Das meiste bekam Walter Chmielewski nur von der Ferne mit. Er hörte die Schüsse, sah den Rauch aufsteigen, hörte die Schreie von Häftlingen, die in einer Baracke mit dem Kopf nach unten aufgehängt worden waren. „Ich hab gewusst, dass da drin Fürchterliches passierte. Nur ist komischerweise nichts nach außen gedrungen.“Zu Hause, als Vater und Ehemann, sei Carl Chmielewski nie grausam gewesen. „Er war ein ganz normaler Ehemann und Vater. Ich habe ihn nie betrunken gesehen. In Gesellschaft war er ein charmanter Plauderer. Aber in dem Moment, als er weg war und die Uniform anhatte, ist er scheinbar zur Bestie geworden. Er hatte zwei Gesichter.“
Die Chmielewskis lebten im SS-Bereich des Lagers. Dort durften Sohn und Mutter auch bleiben, als der Vater in ein Lager nach Holland abkommandiert wurde.
Nach dem Krieg hatte Walter Chmielewski die grausige Aufgabe, dabei zu helfen, die Leichen der Häftlinge, die praktisch nur aus Haut und Knochen bestanden, zu beerdigen. „Körperlich war das kein Problem, aber psychisch war es eine Katastrophe.“Lange Zeit habe er nachher Albträume gehabt. Wenn er heute mit der Hand die Haut auf dem Schlüsselbein bewege, dann „ist das Bild des Massengrabs sofort wieder da“.
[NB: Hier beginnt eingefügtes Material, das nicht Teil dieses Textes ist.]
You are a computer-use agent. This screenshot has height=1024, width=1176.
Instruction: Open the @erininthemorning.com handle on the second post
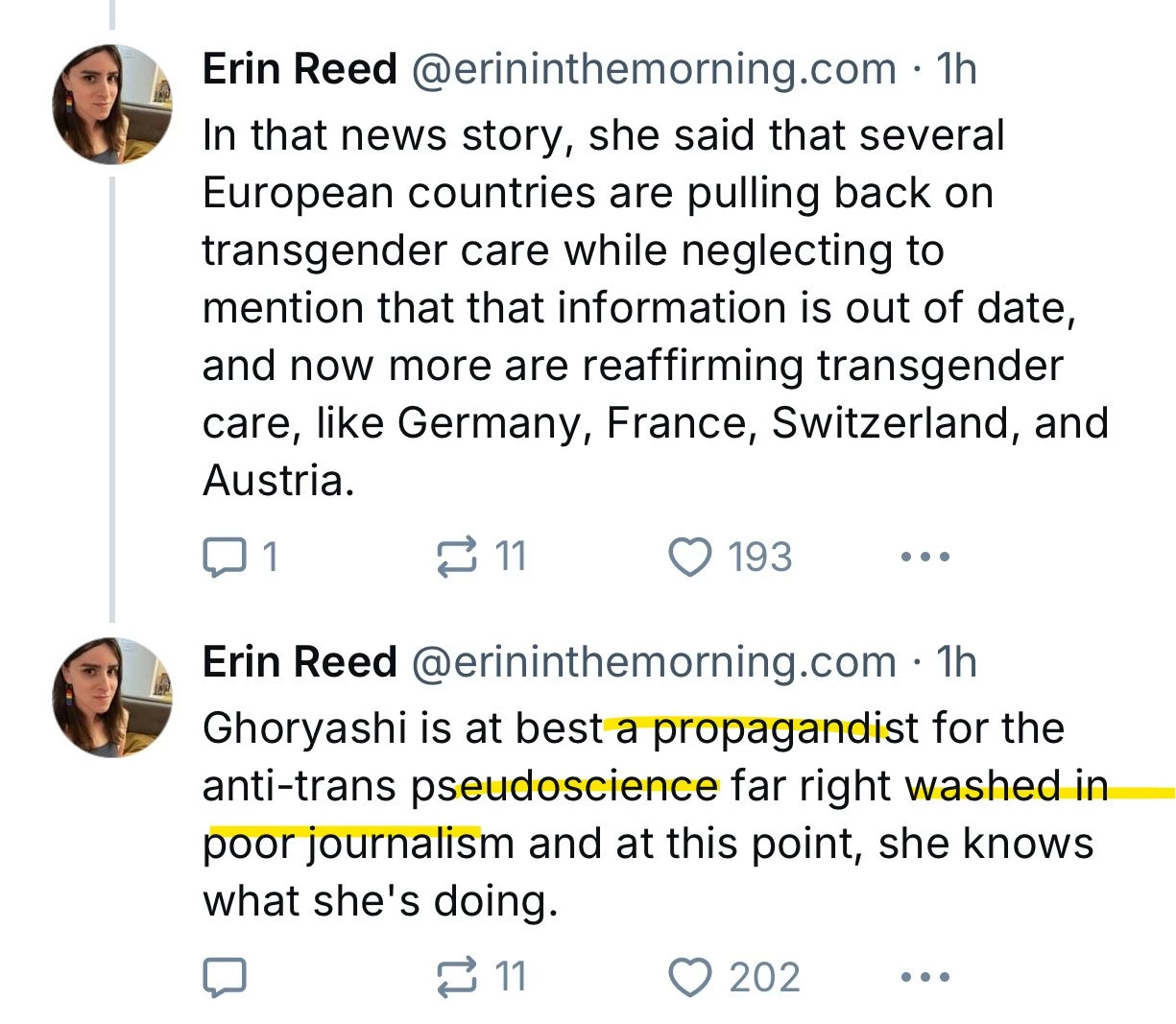pos(653,662)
Sein Vater war noch während des Kriegs von einem SS-Gericht wegen der Unterschlagung von Wertgegenständen und der Vergewaltigung weiblicher Häftlinge zu einer Haftstrafe verurteilt worden. Das Kriegsende erlebte er als Häftling in einem Außenlager des KZ Dachau. Dann tauchte er unter falschem Namen unter, wurde später enttarnt und verurteilt.
Der Sohn wollte von ihm da längst nichts mehr wissen. Nur einmal noch, Ende der 70er-Jahre, ließ er sich von einer Freundin
des Vaters überreden, ihn doch noch einmal zu besuchen. Es wurde ein kühles Wiedersehen. „Für mich war das ein völlig fremder Mensch.“Der Vater habe kein Wort über die Vergangenheit verloren. „Ich fragte nichts, er sagte nichts, es war bla, bla, bla. Ich trank meinen Kaffee, bedankte mich und bin heimgefahren.“Auf die Beerdigung in Bernau am Chiemsee im Jahr 1991 fuhr er „mit Widerwillen“. Walter Chmielewski ist einer der wenigen Söhne von NS-Tätern, die offen über die Verbrechen ihrer Väter sprechen. Derzeit arbeitet er an einem neuen Buch. Der Titel: „Mein Leben als der Sohn des Teufels vom KZ Gusen-Mauthausen“.